Yes I have noticed this as well. I typically feel like my best chances of killing a mature buck is (1) right before breading starts and (2) right at the very tail end. (3) would be late season food sources when some of them return to summer like patterns.
I think the reason there is a lull between the scraping is they are actively breeding and once the receptive does start to taper off they begin surveying again through scraping.
For me once breading starts I pay less attention to the scrapes because they become sporadic. For example bucks will often make numerous random scrapes while tending a doe especially if there are other bucks in the area. He will likely never return to those scrapes. I often find them in clusters and usually there will be one or two out in the open with no licking branch, which gives it away for me. He is posturing for the other bucks the area.
I will still monitor the scrapes he started before the breading started but with not as much urgency. I feel like the first time he exposes himself in daylight at the beginning of the chase/breading phase is always my best chance. They often do return to these scrapes when they come off a doe.
I do believe there are several types of scrapes and the deer put them in certain locations for certain reasons. I believe bucks use them to monitor what stage the does are in, inventory the herd, and show dominance in the area. This why I will often collect tarsal glands from bucks from other farms that have been killed and drag them through known scrape lines of deer I'm hunting. This has helped me kill some great deer. I'm not typically hunting directly over the scrapes, I'm mainly just using the data I get to determine when I need to run and get in a stand.
This deer is a prime example of this tactic working out for me. I was monitoring the scrapes like a hawk on this farm and knew I needed to be in the woods within the next 24-48 hours by what I was seeing coming in on my cameras. We knew this buck was there but we couldn't even get pictures of him, he was a super old deer. I drug tarsal glands from a buck from another farm through the area I believed he was bedding in and rattled before I got to where I wanted to climb a tree. He came in so slow I kept thinking it was a bird taking a hop on the ground. He would take 2-3 steps and stand there for 20-30 minutes. I stood in 1 spot for an hour an half before I could even see him, it was so thick where I was I shot him at 5 yards on the ground.
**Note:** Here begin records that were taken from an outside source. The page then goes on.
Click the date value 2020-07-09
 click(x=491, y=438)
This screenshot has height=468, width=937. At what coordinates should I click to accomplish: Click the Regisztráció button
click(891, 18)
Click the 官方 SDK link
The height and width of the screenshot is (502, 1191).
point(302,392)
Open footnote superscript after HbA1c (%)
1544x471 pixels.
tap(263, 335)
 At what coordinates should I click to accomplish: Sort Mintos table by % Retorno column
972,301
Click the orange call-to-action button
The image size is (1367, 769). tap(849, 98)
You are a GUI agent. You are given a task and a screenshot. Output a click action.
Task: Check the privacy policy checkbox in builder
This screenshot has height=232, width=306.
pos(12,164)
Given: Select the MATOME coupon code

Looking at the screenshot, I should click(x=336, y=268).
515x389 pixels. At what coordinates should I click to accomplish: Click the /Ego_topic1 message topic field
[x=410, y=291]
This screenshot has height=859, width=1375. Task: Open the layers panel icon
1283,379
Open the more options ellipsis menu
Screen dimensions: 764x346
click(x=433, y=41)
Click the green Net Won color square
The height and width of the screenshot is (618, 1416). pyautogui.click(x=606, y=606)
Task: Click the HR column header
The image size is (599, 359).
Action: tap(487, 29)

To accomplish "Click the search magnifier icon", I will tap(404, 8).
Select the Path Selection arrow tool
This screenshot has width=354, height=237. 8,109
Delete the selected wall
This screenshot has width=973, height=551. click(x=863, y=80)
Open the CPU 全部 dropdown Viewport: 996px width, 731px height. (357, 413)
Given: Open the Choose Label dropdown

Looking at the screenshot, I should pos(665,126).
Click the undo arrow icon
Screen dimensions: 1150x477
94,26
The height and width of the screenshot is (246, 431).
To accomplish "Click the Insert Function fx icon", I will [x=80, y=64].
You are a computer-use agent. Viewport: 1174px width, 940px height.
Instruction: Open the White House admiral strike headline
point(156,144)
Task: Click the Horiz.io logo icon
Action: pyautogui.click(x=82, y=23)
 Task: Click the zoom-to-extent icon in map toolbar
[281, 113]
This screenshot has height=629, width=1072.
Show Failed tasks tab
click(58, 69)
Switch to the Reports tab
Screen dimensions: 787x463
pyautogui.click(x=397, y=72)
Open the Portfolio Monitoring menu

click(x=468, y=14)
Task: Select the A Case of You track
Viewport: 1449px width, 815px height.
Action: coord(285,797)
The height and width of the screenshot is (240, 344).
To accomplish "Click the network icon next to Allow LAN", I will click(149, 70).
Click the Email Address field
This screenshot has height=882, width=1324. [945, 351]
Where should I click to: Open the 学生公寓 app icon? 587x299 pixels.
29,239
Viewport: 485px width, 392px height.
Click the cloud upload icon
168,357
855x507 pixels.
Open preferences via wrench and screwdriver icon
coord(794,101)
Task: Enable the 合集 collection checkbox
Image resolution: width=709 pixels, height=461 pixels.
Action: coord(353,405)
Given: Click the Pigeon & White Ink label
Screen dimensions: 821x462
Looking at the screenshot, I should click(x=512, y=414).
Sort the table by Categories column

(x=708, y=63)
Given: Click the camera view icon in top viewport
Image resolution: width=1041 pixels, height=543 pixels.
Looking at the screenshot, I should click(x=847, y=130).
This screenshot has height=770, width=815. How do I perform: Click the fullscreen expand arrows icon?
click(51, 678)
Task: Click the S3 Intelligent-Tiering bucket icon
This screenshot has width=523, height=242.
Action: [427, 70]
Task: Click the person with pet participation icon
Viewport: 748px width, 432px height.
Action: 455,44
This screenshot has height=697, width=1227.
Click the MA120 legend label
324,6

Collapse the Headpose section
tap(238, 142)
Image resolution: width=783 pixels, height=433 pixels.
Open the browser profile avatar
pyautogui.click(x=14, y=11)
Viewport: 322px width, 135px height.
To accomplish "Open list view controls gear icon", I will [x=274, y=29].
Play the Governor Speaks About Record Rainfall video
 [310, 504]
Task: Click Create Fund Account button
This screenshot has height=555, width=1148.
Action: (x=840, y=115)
So for me it is more of an alarm clock telling me to get in the woods at the right time. I can make my own schedule most of the time so I can typically make it work. This year I only got to hunt 5 times because I was so busy running my company but I used this method and my first hunt I could have shot the two biggest bucks that we knew were on that particular farm but chose to pass them.
I hope someone can take something from this and use it. I know we are busy with work and family and getting into the woods can be hard sometimes, so making the best of our time really counts.
So if you can't tell from my post, watching scrapes are literally the best tool I have ever discovered that has put me in the woods at the right times to be in the woods, and I am almost always predicting these times earlier than other hunters in my areas from what I see on my cameras. And I believe the window is short, 48 hours or so before it is gone.
BSK I believe if you could overlay GPS collar tracking and scrape activity we would probably see a picture we've never seen before and it would make more sense as to what exactly is taking place.